- Your objective
Please turn each of the entries below into a JSON list of strings, one string per line, leaving out blank lines.

- Data
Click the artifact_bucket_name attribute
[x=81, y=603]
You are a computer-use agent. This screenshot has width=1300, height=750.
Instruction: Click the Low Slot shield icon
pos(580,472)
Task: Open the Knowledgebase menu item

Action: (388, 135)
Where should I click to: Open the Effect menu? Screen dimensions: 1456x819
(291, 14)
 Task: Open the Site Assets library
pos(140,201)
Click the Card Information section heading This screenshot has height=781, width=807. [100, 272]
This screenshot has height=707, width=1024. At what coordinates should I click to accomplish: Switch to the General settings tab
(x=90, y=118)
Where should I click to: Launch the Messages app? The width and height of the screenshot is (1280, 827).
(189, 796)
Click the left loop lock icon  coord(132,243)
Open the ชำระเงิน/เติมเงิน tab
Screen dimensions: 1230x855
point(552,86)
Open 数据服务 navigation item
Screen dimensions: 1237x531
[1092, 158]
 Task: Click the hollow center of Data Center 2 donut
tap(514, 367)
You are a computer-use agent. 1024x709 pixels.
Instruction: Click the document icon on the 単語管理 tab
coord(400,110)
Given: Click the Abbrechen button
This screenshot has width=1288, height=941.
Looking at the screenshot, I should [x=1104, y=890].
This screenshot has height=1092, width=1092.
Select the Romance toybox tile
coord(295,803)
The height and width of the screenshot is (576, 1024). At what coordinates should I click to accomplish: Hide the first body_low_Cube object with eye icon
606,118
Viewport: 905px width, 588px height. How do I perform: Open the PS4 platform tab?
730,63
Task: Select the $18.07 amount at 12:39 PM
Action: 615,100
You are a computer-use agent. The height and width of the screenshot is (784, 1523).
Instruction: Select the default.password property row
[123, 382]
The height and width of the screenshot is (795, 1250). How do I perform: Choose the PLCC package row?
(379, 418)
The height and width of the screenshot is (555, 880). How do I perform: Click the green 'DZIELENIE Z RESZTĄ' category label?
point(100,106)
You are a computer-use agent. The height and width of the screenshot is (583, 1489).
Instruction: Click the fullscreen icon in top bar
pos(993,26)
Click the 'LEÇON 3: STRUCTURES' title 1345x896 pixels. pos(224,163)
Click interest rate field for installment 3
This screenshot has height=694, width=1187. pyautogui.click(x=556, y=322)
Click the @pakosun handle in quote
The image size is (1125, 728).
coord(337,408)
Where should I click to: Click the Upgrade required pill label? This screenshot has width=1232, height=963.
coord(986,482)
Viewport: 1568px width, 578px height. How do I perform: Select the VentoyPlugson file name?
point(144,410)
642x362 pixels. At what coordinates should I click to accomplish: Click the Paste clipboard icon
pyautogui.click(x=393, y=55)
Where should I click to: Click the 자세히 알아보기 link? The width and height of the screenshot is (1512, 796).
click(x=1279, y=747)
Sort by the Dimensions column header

- Reply to the task
[
  "Click the artifact_bucket_name attribute",
  "[x=81, y=603]",
  "You are a computer-use agent. This screenshot has width=1300, height=750.",
  "Instruction: Click the Low Slot shield icon",
  "pos(580,472)",
  "Task: Open the Knowledgebase menu item",
  "Action: (388, 135)",
  "Where should I click to: Open the Effect menu? Screen dimensions: 1456x819",
  "(291, 14)",
  " Task: Open the Site Assets library",
  "pos(140,201)",
  "Click the Card Information section heading This screenshot has height=781, width=807. [100, 272]",
  "This screenshot has height=707, width=1024. At what coordinates should I click to accomplish: Switch to the General settings tab",
  "(x=90, y=118)",
  "Where should I click to: Launch the Messages app? The width and height of the screenshot is (1280, 827).",
  "(189, 796)",
  "Click the left loop lock icon  coord(132,243)",
  "Open the ชำระเงิน/เติมเงิน tab",
  "Screen dimensions: 1230x855",
  "point(552,86)",
  "Open 数据服务 navigation item",
  "Screen dimensions: 1237x531",
  "[1092, 158]",
  " Task: Click the hollow center of Data Center 2 donut",
  "tap(514, 367)",
  "You are a computer-use agent. 1024x709 pixels.",
  "Instruction: Click the document icon on the 単語管理 tab",
  "coord(400,110)",
  "Given: Click the Abbrechen button",
  "This screenshot has width=1288, height=941.",
  "Looking at the screenshot, I should [x=1104, y=890].",
  "This screenshot has height=1092, width=1092.",
  "Select the Romance toybox tile",
  "coord(295,803)",
  "The height and width of the screenshot is (576, 1024). At what coordinates should I click to accomplish: Hide the first body_low_Cube object with eye icon",
  "606,118",
  "Viewport: 905px width, 588px height. How do I perform: Open the PS4 platform tab?",
  "730,63",
  "Task: Select the $18.07 amount at 12:39 PM",
  "Action: 615,100",
  "You are a computer-use agent. The height and width of the screenshot is (784, 1523).",
  "Instruction: Select the default.password property row",
  "[123, 382]",
  "The height and width of the screenshot is (795, 1250). How do I perform: Choose the PLCC package row?",
  "(379, 418)",
  "The height and width of the screenshot is (555, 880). How do I perform: Click the green 'DZIELENIE Z RESZTĄ' category label?",
  "point(100,106)",
  "You are a computer-use agent. The height and width of the screenshot is (583, 1489).",
  "Instruction: Click the fullscreen icon in top bar",
  "pos(993,26)",
  "Click the 'LEÇON 3: STRUCTURES' title 1345x896 pixels. pos(224,163)",
  "Click interest rate field for installment 3",
  "This screenshot has height=694, width=1187. pyautogui.click(x=556, y=322)",
  "Click the @pakosun handle in quote",
  "The image size is (1125, 728).",
  "coord(337,408)",
  "Where should I click to: Click the Upgrade required pill label? This screenshot has width=1232, height=963.",
  "coord(986,482)",
  "Viewport: 1568px width, 578px height. How do I perform: Select the VentoyPlugson file name?",
  "point(144,410)",
  "642x362 pixels. At what coordinates should I click to accomplish: Click the Paste clipboard icon",
  "pyautogui.click(x=393, y=55)",
  "Where should I click to: Click the 자세히 알아보기 link? The width and height of the screenshot is (1512, 796).",
  "click(x=1279, y=747)",
  "Sort by the Dimensions column header"
]